= Beginning of Section =
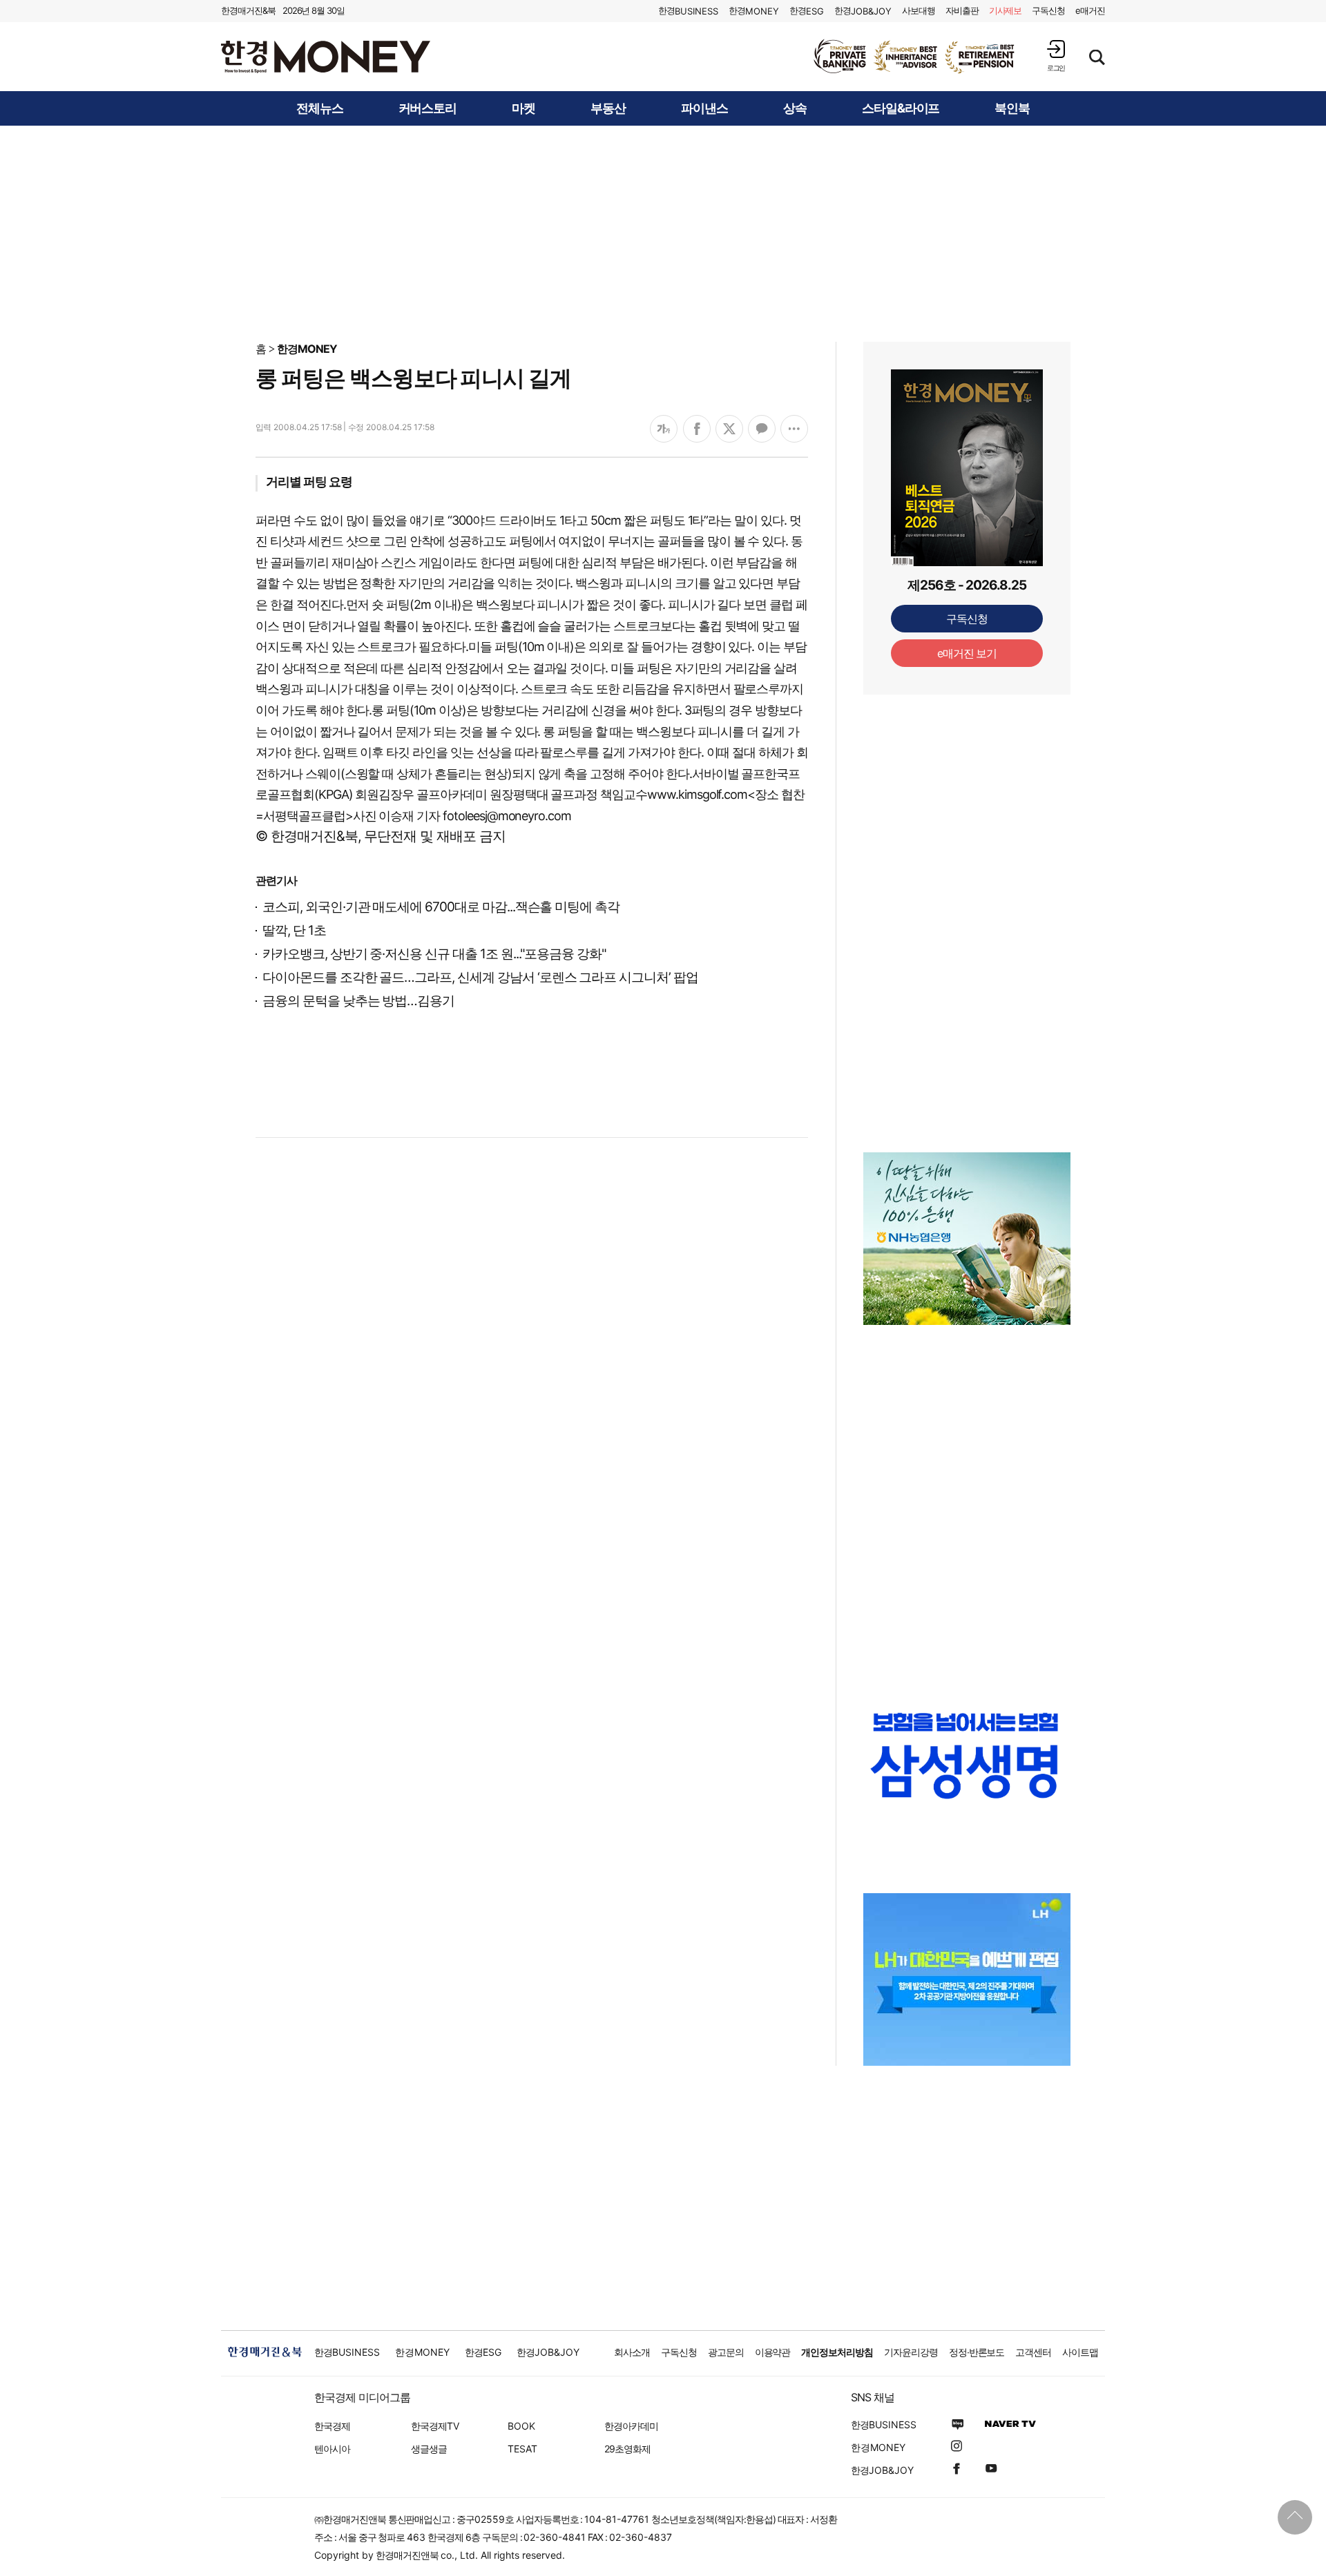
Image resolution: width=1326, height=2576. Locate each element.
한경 (688, 11)
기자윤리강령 (911, 2352)
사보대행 (918, 10)
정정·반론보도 (977, 2352)
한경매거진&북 (248, 10)
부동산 (608, 108)
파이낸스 (704, 108)
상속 (795, 108)
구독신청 (1048, 10)
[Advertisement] (663, 232)
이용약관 (773, 2352)
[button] (1055, 55)
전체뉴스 (319, 108)
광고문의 (726, 2352)
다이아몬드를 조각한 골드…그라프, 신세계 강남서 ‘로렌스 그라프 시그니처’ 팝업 (480, 977)
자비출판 (962, 10)
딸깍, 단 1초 (294, 930)
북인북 (1012, 108)
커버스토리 (427, 108)
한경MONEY (307, 349)
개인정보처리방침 (837, 2352)
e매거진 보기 (967, 653)
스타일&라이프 (901, 108)
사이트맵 (1080, 2352)
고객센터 (1033, 2352)
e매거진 (1090, 10)
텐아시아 (332, 2448)
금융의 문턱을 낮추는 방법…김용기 (358, 1001)
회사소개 (632, 2352)
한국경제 (332, 2426)
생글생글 (429, 2448)
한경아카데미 (631, 2426)
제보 (1005, 10)
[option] (915, 56)
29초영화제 (627, 2448)
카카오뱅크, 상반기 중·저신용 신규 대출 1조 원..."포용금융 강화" (434, 954)
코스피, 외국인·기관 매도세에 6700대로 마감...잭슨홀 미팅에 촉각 (440, 907)
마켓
= End of Section =
**REQUIREMENT:**
Could you set down, exactly as written, the lines above between the one holding "북인북 (1012, 108)" and the one holding "카카오뱅크, 상반기 중·저신용", inclusive, and nothing more?

**OUTPUT BELOW:**
북인북 (1012, 108)
커버스토리 (427, 108)
한경MONEY (307, 349)
개인정보처리방침 (837, 2352)
e매거진 보기 (967, 653)
스타일&라이프 (901, 108)
사이트맵 (1080, 2352)
고객센터 (1033, 2352)
e매거진 (1090, 10)
텐아시아 (332, 2448)
금융의 문턱을 낮추는 방법…김용기 (358, 1001)
회사소개 (632, 2352)
한국경제 (332, 2426)
생글생글 (429, 2448)
한경아카데미 (631, 2426)
제보 (1005, 10)
[option] (915, 56)
29초영화제 (627, 2448)
카카오뱅크, 상반기 중·저신용 신규 대출 1조 원..."포용금융 강화" (434, 954)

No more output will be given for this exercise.